### Text under study
--- START ---
Basileopatōr (βασιλεοπάτωρ) was one of the highest secular titles of the Byzantine Empire. It was an exceptional post (the 899 Kletorologion of Philotheos lists it as one of the 'special dignities', axiai eidikai), and conferred only three times in the Empire's history.

Its holder was not the emperor's biological father, and although the exact functions associated with the post remain obscure, it is generally hypothesized that it was meant to denote a regent acting as a custodian and tutor over a young emperor. A different interpretation, however, has been offered by A. Schmink, whereby the alternative spelling basileiopatōr (βασιλειοπάτωρ), found both in contemporary seals and in the Life of Theophano hagiography, ought to be preferred. The title could then be interpreted as meaning 'father of the palace', confirming the holder's position as the emperor's chief aide without implying any sort of tutelage over him.
--- END ---
### Given material
--- START ---
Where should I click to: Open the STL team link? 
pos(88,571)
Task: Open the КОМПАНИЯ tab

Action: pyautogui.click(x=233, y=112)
--- END ---
### Exercise
From the text on the Byzantine title basileopatōr, return the passage starting with "Basileopatōr (βασιλεοπάτωρ) was" and going on through "the Empire's history.", copied word for word. Rely only on the text for this.

### Task output
Basileopatōr (βασιλεοπάτωρ) was one of the highest secular titles of the Byzantine Empire. It was an exceptional post (the 899 Kletorologion of Philotheos lists it as one of the 'special dignities', axiai eidikai), and conferred only three times in the Empire's history.